11:45 AM. The airline apologised profusely, we braced ourselves for the verdict:
They were very, very sorry, we wouldn't all be able to sit together on the flight.
Were they serious? We miss our flight completely, they put us on the flight we thought we were getting at no extra charge and they apologise to us?!
Holy cow, Singapore Air rocks!
My usual luck held as we dashed through the airport to the tones (again) of last call, filling out customs paperwork on the fly, dragging the kids. I resolved to wear a jogbra from then on out anytime we were going anywhere near an airport.
We just made it. On the flight they'd put Thomas and me together, and the stewardesses asked around and reseated others so that Bethy and Mike could sit together as well. This was seriously nice of them.

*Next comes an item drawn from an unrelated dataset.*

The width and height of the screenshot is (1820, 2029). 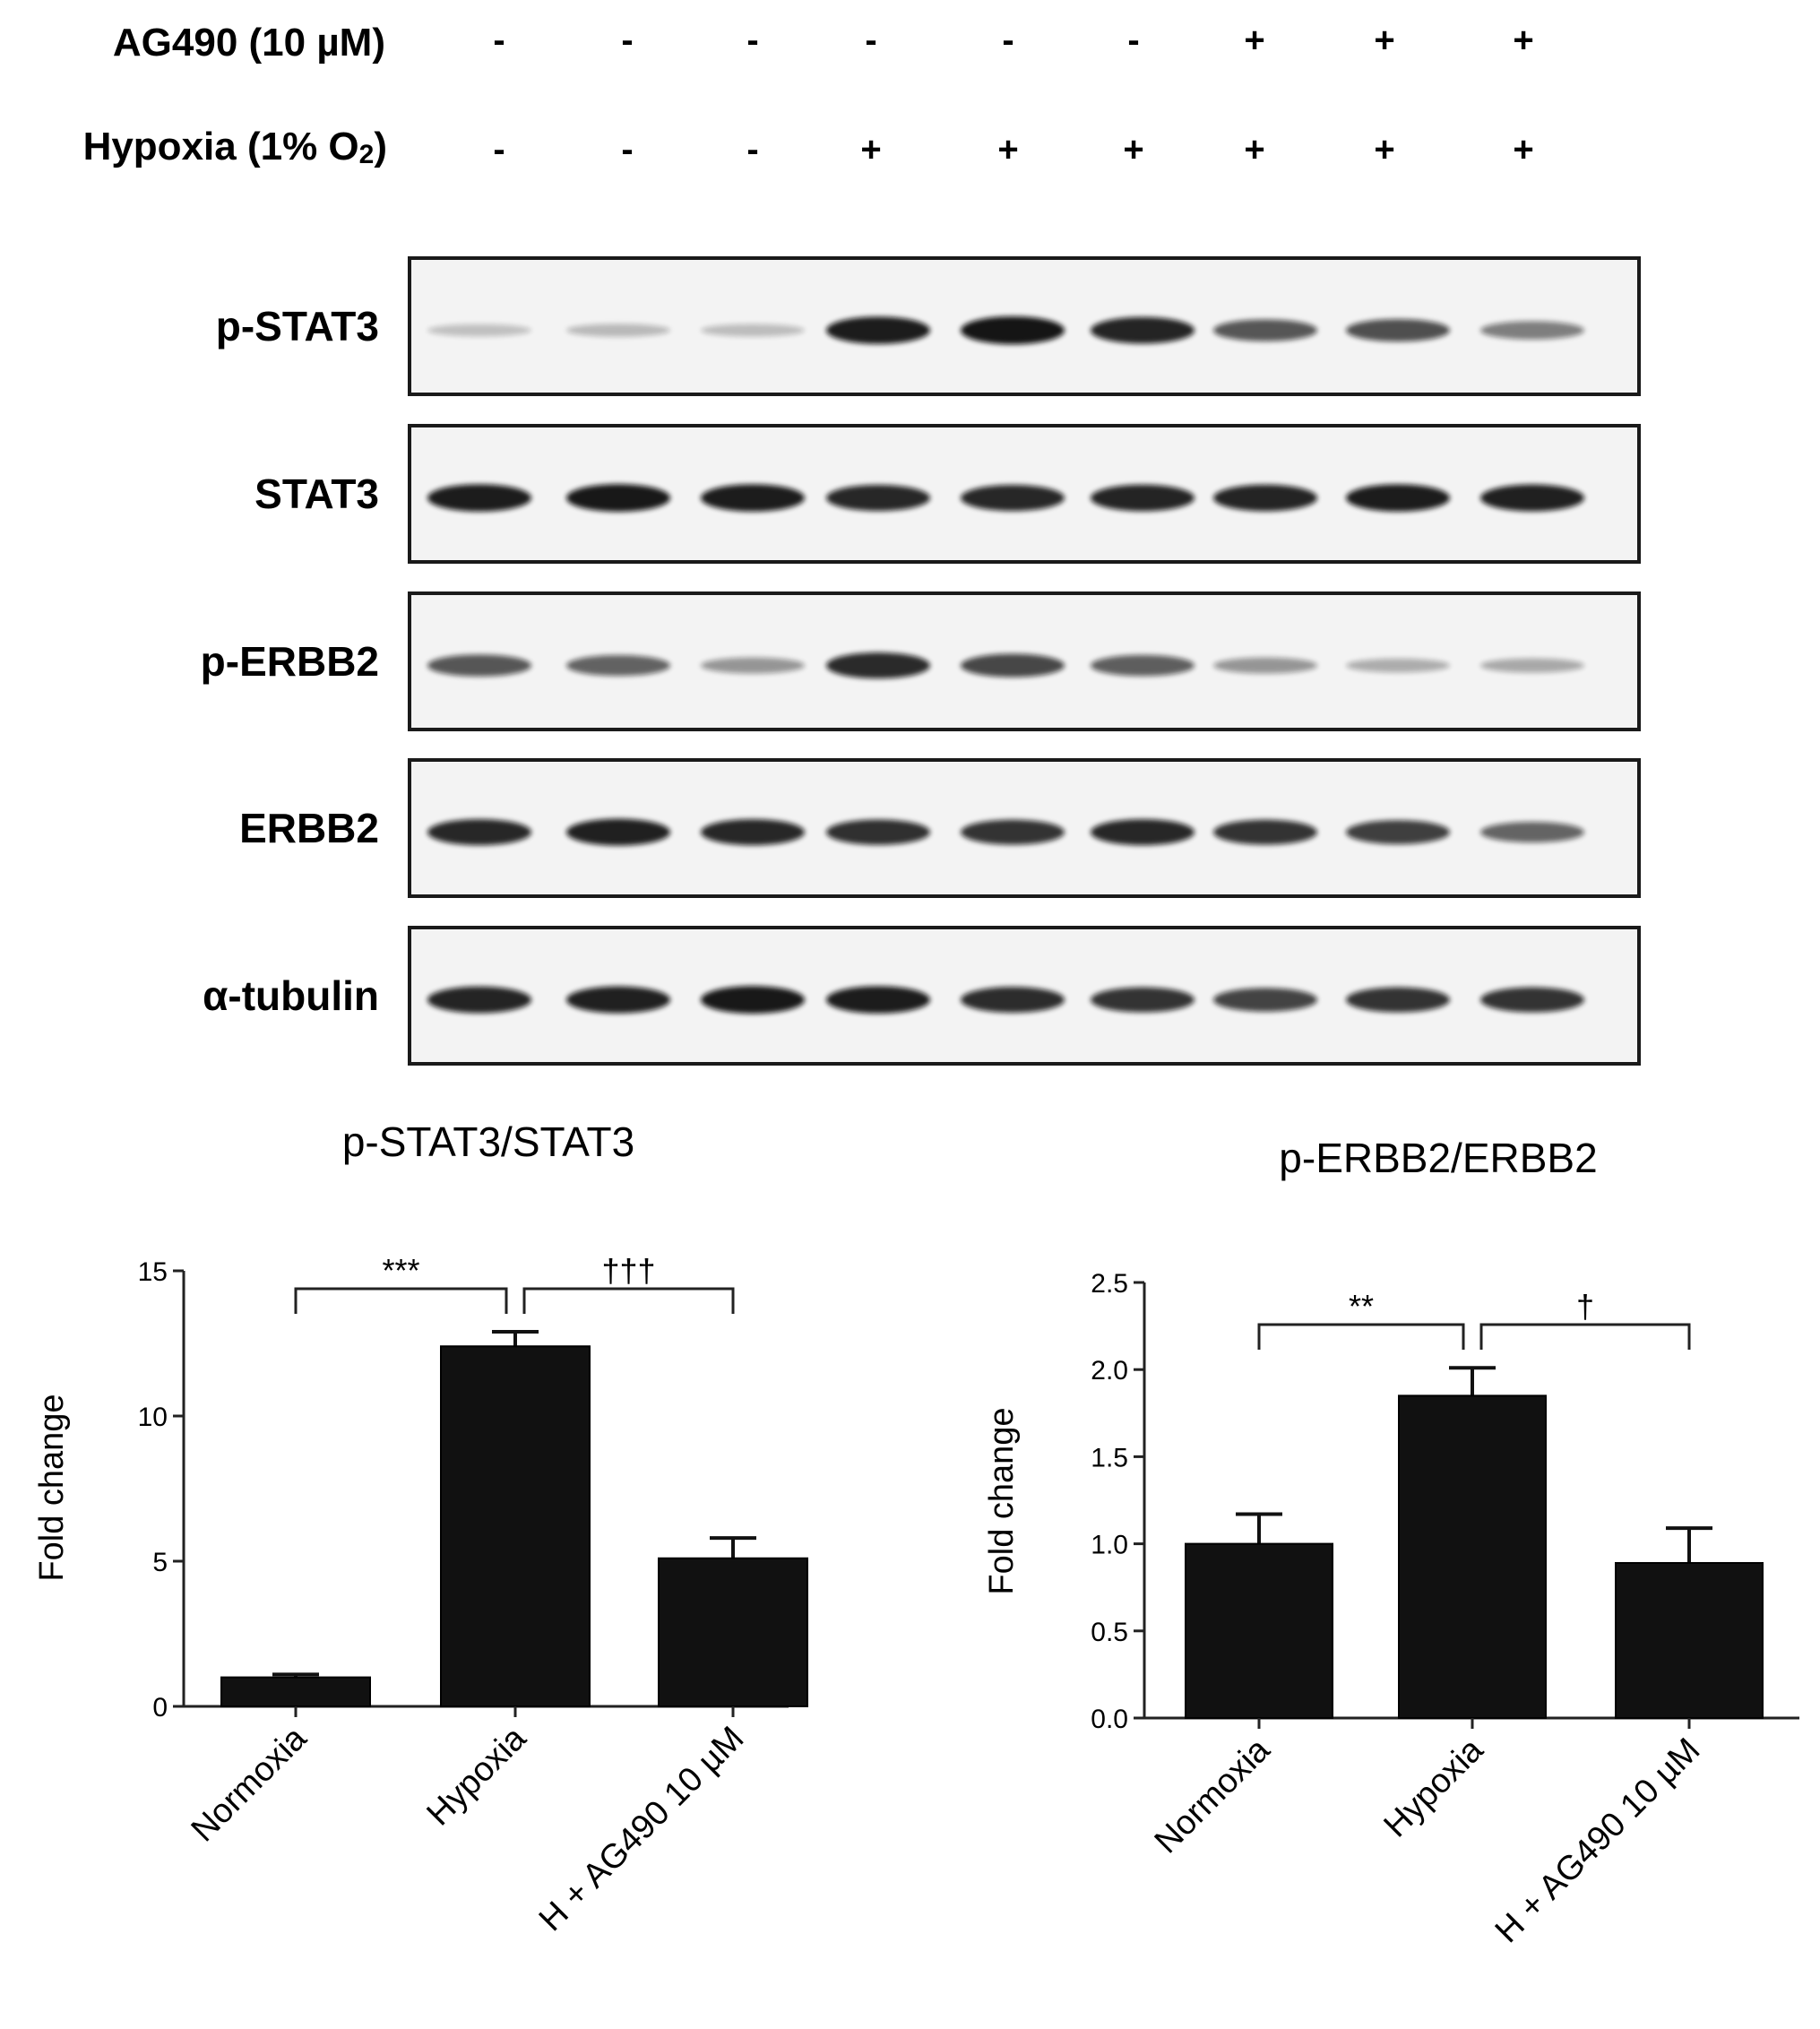 I want to click on x-category-label: Normoxia, so click(x=1213, y=1796).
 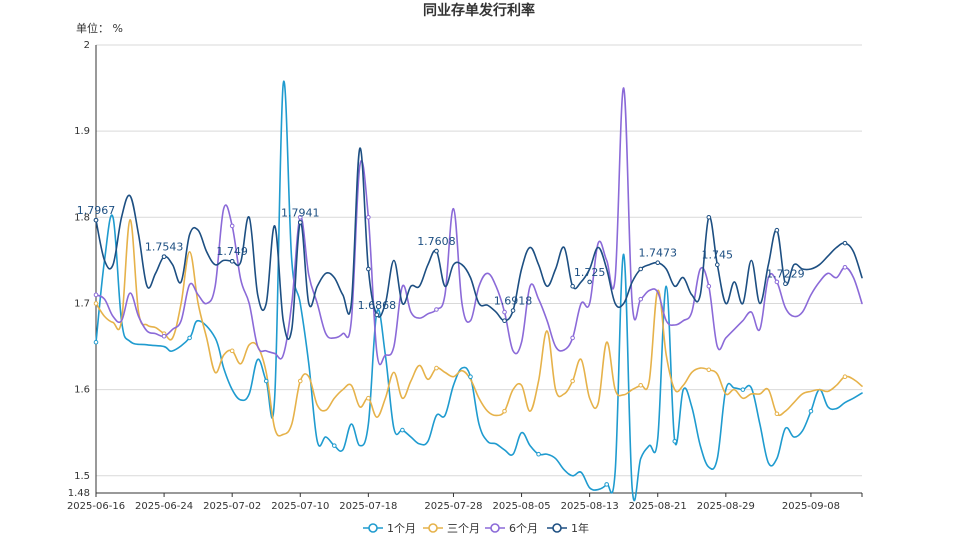 I want to click on x-tick-label: 2025-08-29, so click(x=726, y=506).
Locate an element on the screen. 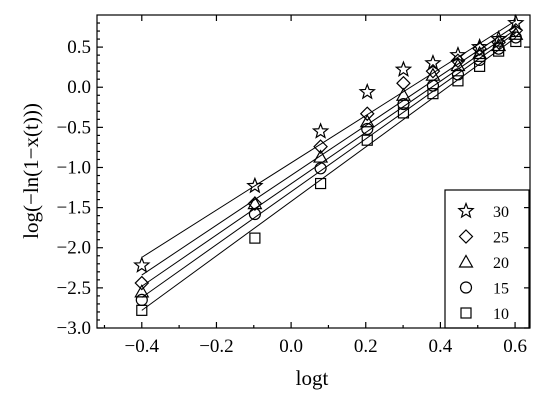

The flight was uneventful. The first landing attempt, however, was aborted, making one hell of a noise at the last moment when the pilot pulled up. We circled around for awhile and then the pilots took a second crack at getting us down, during which Mike and I both thought something along the lines of how ironic it would be if we crashed on the flight we'd been so relieved to get. More hideously loud noise but safely down. I had been stroking Thomas' head and murmuring, "OK, Mommy is officially freaked out, buddy, yes, yes she is."
Despite my best efforts, we all made it, alive and well, to our next port of call....Singapore.
And one of the first things I did was to sit down with a pen and our itinerary to triple check everything.